YOUR OBJECTIVE. Gather every line of the listing below that contains the string "options". Case counts: uppercase and lowercase letters must match.

PROVIDED ENTRIES.
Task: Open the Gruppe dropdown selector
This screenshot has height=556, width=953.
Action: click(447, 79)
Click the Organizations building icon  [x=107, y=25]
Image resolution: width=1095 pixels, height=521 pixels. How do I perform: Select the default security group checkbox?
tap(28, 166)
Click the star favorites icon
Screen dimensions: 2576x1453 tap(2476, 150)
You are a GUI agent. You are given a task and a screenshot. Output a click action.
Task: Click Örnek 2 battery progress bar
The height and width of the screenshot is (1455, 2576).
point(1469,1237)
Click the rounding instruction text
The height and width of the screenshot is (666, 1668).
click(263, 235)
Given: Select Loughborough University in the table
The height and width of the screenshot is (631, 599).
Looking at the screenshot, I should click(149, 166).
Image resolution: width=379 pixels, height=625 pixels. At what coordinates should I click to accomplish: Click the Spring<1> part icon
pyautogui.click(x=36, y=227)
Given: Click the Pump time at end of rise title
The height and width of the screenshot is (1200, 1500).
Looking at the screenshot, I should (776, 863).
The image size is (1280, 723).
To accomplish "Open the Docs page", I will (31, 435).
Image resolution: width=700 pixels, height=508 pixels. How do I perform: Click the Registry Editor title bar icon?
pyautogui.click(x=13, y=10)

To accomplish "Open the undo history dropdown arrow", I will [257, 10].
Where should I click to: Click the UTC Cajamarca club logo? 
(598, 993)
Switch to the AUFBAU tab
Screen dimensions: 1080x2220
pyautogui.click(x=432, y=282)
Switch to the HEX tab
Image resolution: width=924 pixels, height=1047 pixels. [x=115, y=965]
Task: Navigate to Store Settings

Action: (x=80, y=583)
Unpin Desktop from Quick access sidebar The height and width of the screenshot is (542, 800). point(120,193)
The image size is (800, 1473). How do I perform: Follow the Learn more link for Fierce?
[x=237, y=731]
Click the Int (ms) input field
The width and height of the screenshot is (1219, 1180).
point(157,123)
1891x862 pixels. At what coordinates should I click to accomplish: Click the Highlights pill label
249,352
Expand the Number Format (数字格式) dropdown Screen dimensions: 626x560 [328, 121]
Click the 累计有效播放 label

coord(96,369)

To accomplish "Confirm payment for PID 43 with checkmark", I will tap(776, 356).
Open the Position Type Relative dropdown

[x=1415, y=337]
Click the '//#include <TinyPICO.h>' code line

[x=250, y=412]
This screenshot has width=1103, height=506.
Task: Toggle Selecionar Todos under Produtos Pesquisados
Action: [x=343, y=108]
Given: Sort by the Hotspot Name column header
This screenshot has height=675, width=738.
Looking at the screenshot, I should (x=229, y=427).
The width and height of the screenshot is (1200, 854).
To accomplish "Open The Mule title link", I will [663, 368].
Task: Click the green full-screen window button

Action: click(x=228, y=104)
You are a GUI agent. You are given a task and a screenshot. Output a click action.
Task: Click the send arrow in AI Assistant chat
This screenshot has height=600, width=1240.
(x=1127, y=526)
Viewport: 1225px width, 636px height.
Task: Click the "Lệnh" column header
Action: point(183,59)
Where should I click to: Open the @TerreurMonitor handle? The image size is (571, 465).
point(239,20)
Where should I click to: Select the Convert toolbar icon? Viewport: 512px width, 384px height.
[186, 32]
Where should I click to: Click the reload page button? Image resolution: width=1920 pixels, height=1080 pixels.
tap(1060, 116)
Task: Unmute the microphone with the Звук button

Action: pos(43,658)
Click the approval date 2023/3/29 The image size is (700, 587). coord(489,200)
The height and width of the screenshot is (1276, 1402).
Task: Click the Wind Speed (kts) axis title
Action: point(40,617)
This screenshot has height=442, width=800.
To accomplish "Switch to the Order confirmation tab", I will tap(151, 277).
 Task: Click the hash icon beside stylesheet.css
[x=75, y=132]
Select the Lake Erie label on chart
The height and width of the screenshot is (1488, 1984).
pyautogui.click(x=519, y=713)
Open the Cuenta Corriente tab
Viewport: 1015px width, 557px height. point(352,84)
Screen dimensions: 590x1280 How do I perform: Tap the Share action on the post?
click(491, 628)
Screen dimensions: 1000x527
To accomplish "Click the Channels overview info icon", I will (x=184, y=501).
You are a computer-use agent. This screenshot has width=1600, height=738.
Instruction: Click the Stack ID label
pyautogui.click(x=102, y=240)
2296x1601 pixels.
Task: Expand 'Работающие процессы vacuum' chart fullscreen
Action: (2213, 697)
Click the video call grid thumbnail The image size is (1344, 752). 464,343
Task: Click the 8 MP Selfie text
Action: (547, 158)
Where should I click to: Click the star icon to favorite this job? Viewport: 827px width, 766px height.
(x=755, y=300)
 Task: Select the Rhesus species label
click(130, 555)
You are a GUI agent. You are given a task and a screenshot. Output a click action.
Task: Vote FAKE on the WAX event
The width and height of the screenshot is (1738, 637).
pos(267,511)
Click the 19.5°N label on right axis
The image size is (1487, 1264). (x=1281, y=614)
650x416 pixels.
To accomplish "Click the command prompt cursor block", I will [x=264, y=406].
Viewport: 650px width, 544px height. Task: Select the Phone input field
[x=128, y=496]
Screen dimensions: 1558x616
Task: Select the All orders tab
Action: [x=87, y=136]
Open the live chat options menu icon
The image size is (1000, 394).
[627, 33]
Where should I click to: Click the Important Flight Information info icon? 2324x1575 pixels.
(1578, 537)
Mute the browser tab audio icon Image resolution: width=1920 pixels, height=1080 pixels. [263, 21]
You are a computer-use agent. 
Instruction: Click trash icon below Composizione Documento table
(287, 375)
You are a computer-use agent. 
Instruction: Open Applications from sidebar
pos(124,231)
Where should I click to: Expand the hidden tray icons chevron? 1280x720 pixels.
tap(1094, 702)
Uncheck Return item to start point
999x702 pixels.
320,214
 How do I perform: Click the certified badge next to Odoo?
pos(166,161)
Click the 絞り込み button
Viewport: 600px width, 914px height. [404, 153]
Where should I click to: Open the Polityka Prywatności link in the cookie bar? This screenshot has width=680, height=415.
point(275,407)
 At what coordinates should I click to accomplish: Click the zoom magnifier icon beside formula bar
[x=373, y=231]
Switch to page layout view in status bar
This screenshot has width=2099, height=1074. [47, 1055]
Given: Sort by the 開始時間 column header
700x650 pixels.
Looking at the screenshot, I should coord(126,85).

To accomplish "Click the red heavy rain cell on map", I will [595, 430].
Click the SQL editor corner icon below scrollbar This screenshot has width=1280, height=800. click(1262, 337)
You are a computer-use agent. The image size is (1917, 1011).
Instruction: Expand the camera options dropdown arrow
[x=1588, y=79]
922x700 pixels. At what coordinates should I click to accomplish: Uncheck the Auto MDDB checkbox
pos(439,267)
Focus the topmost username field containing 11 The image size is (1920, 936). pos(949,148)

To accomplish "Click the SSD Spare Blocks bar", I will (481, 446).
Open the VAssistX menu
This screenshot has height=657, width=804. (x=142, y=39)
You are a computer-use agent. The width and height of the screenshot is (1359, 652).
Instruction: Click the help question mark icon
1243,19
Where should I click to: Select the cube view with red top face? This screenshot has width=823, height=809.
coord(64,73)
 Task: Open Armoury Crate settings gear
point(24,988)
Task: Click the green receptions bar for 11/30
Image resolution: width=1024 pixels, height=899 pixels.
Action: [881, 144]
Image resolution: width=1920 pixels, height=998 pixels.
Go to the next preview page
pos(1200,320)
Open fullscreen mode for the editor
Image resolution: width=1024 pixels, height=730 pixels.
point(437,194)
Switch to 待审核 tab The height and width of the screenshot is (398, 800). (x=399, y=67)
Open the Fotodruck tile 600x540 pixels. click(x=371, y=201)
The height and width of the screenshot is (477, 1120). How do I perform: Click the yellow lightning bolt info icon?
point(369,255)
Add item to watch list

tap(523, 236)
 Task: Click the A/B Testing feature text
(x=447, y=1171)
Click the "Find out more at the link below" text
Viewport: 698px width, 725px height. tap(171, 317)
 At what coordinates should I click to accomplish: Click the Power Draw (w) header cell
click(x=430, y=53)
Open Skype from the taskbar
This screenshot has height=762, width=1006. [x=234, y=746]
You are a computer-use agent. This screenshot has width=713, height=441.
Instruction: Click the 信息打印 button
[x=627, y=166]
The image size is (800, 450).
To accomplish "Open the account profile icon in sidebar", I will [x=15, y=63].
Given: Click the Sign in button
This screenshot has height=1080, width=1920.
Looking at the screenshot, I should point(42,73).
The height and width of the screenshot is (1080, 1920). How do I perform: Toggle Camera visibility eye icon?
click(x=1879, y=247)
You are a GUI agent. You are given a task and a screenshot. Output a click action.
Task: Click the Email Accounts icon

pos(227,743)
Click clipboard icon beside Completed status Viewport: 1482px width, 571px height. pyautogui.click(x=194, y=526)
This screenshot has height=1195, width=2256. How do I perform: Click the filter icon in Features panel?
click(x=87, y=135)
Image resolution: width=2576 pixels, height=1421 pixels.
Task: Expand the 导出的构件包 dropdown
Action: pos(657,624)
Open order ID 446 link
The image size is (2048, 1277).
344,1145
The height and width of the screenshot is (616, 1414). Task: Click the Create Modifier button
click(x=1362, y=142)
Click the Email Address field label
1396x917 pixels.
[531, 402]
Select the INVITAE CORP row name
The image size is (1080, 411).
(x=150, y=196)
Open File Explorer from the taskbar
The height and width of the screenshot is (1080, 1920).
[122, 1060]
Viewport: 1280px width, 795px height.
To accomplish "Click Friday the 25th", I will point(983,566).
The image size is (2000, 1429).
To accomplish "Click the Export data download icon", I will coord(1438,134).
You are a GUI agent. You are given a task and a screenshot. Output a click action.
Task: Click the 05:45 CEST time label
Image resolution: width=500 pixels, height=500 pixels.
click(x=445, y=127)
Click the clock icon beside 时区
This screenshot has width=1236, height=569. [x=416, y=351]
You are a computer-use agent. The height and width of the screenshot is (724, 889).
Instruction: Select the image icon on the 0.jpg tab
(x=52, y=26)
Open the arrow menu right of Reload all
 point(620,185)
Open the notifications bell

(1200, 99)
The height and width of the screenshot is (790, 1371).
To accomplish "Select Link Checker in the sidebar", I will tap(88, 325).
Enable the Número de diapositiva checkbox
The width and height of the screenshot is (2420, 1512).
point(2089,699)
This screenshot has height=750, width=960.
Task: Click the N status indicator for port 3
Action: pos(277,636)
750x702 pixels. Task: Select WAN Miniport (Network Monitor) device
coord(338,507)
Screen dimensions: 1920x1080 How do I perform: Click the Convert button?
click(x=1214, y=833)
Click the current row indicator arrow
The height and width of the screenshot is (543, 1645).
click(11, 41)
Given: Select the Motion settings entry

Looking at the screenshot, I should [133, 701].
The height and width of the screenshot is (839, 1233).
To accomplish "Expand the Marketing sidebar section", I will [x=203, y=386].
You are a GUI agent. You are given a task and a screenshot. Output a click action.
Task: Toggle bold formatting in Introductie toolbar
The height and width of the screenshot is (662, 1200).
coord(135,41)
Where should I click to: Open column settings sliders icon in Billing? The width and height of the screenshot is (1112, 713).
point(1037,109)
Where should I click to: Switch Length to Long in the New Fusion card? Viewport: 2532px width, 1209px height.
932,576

PROBLEM SOLUTION.
Open the live chat options menu icon
Instruction: Expand the camera options dropdown arrow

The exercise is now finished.